Open Dataset Versioning System

 ██████╗ ██████╗ ██╗   ██╗███████╗
██╔═══██╗██╔══██╗██║   ██║██╔════╝
██║   ██║██║  ██║██║   ██║███████╗
██║   ██║██║  ██║╚██╗ ██╔╝╚════██║
╚██████╔╝██████╔╝ ╚████╔╝ ███████║
 ╚═════╝ ╚═════╝   ╚═══╝  ╚══════╝

Open Dataset Versioning System

Production-grade dataset versioning on Apache Iceberg, Apache Spark, and S3-compatible storage.

What Is ODVS?

ODVS (Open Dataset Versioning System) is a open-source platform for managing dataset lifecycle at scale — ingestion, versioning, deduplication, schema validation, lineage tracking, and time-travel queries — backed by Apache Iceberg as the table format, Apache Spark as the compute engine, and S3-compatible object storage as the warehouse backend.

It is designed to operate at the engineering standard of platforms like Hugging Face Hub, Netflix's Metacat, and Airbnb's Dataportal — while remaining fully self-hostable, deployable via Docker, and configurable via environment variables.

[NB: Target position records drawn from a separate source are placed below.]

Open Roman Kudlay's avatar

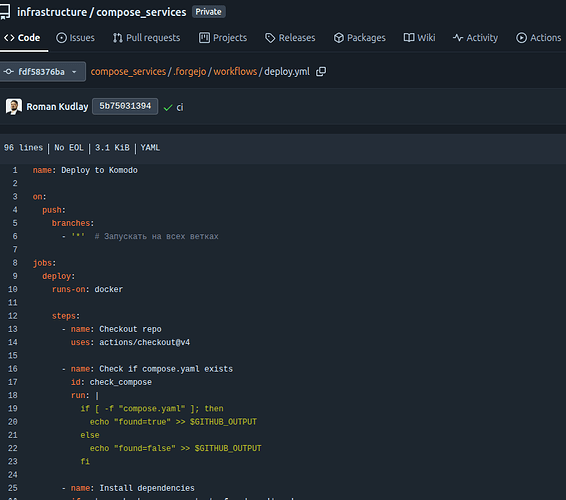[x=14, y=106]
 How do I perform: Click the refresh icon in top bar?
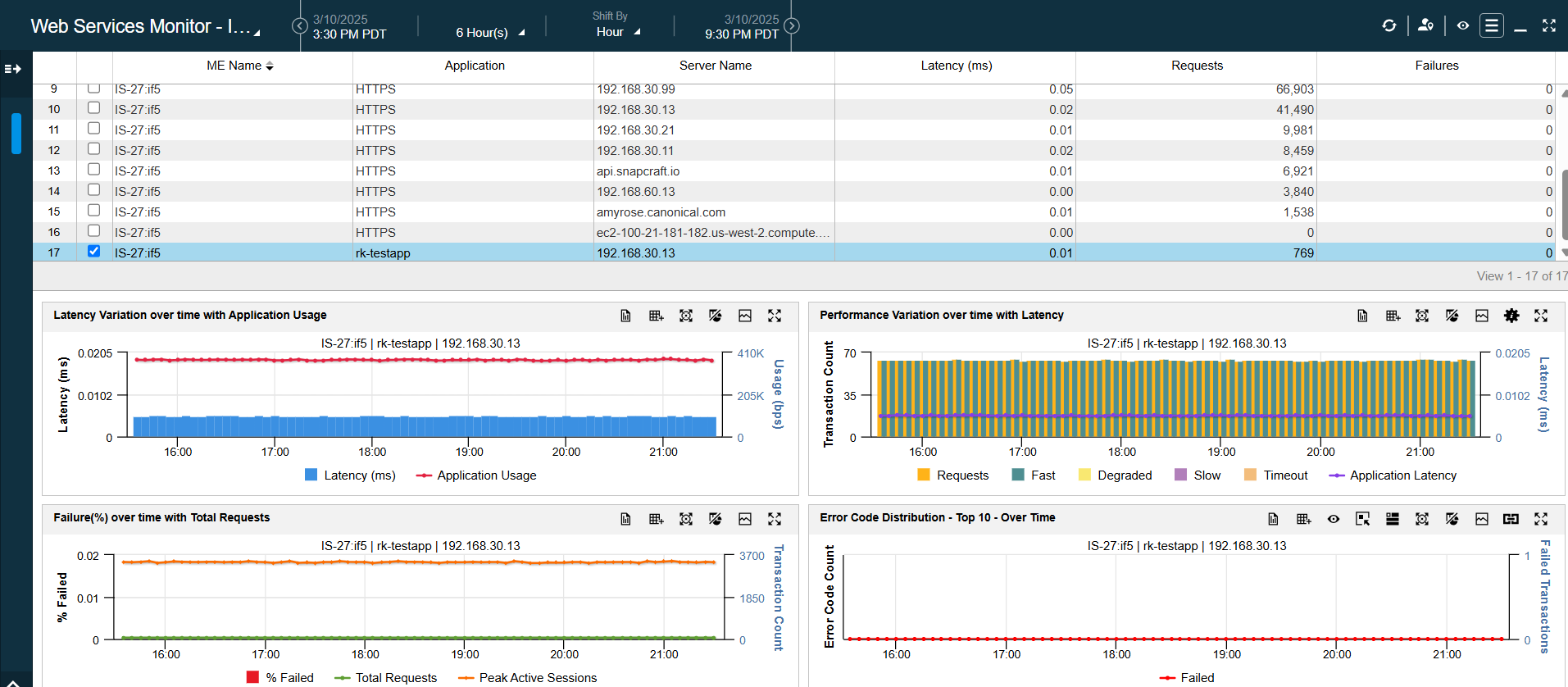(x=1388, y=25)
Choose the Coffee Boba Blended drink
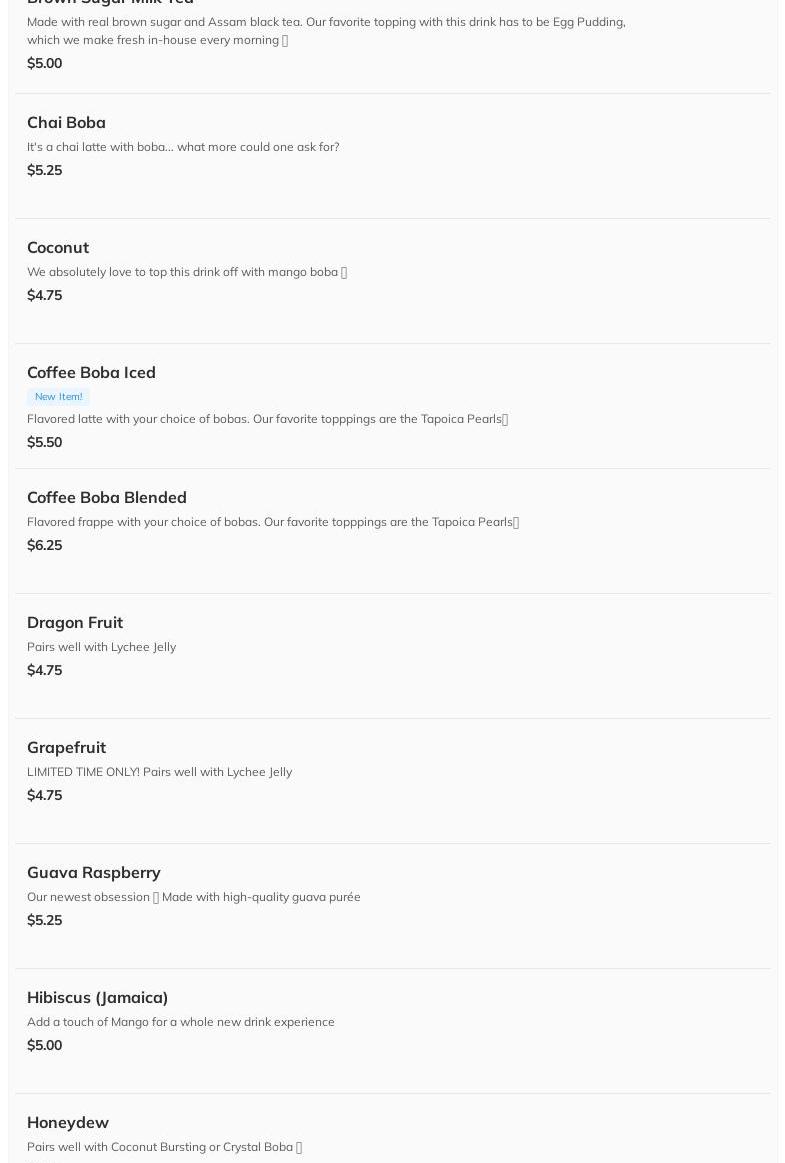This screenshot has width=785, height=1163. pos(107,498)
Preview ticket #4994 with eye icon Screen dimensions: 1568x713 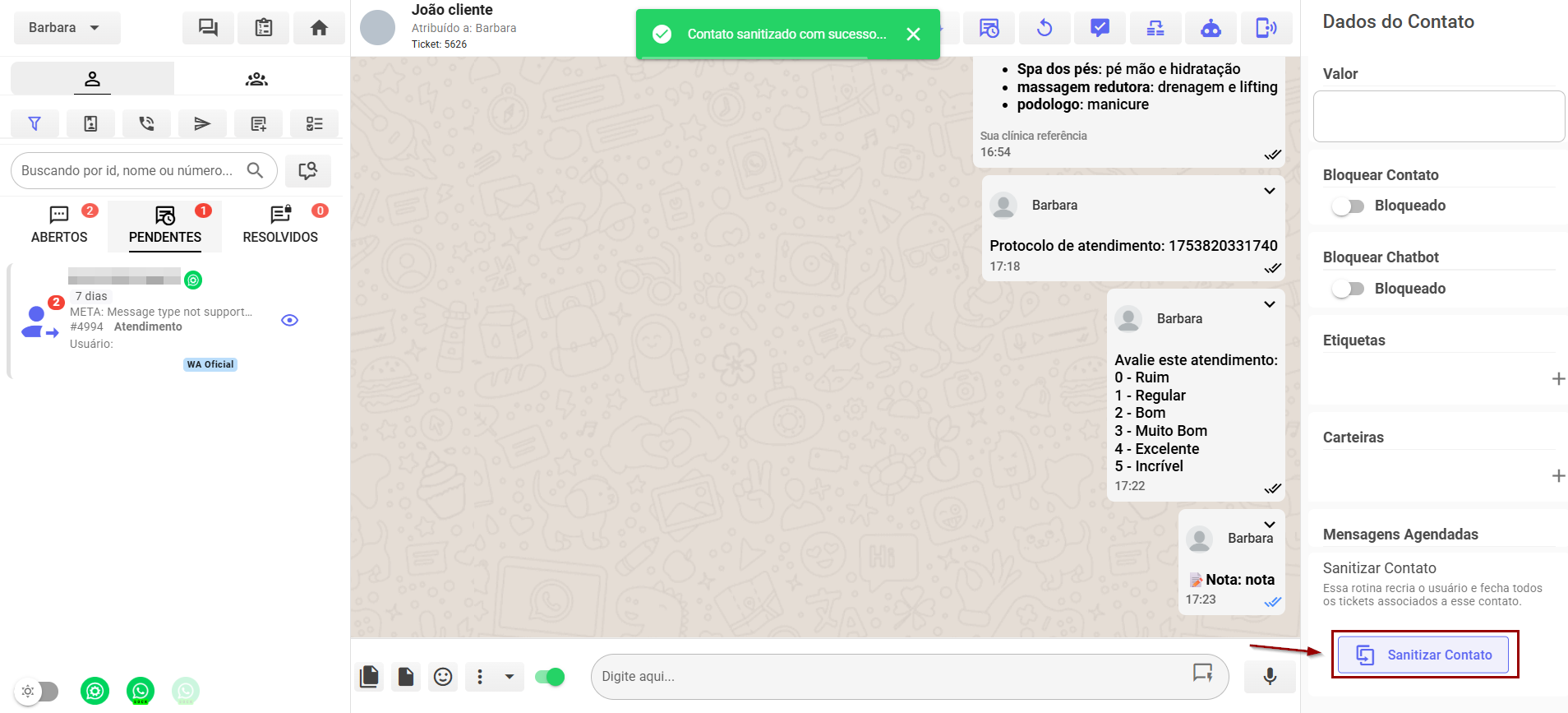(x=289, y=320)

What Problem Does It Solve?

Without ODVS, teams typically manage datasets through ad-hoc file naming conventions (dataset_v2_final_FINAL.csv), lose provenance across pipeline runs, and have no reliable way to reproduce a model training run against the exact dataset version it used. ODVS replaces that with:

Immutable, versioned Iceberg snapshots for every write
Time-travel reads to any past version of any dataset
Schema evolution without breaking downstream consumers
Hash-based deduplication across incremental ingestion batches
Full lineage tracking from source URI → transforms → Iceberg snapshot
HF Hub-style dataset cards generated automatically per version
A Streamlit explorer UI for dataset discovery and diff visualization

Architecture

Technology Choices

Layer	Technology	Reason
Table format	Apache Iceberg	ACID, time-travel, schema evolution, partition evolution, hidden partitioning
Compute	Apache Spark	Iceberg-native write path; `writeTo().append()` generates Parquet internally
Object store	MinIO / AWS S3	S3A connector; any S3-compatible backend works without code changes
Parquet compression	zstd (default)	Best ratio/speed tradeoff for cold storage; snappy available for hot paths
DataFrame bridge	PyArrow	Zero-copy pandas → Spark conversion; same wire format as Parquet
Registry	JSON flat file	Local dev default; pluggable — can back with PostgreSQL or REST catalog
Lineage	JSON DAG	Self-contained; pluggable with DataHub / OpenLineage in production
UI	Streamlit	Rapid, Python-native; no frontend build step
Infrastructure	Terraform + Docker Compose	IaC-first; same config drives local and cloud

Quick Start

Prerequisites

Option A — Docker (Recommended, Zero-Config)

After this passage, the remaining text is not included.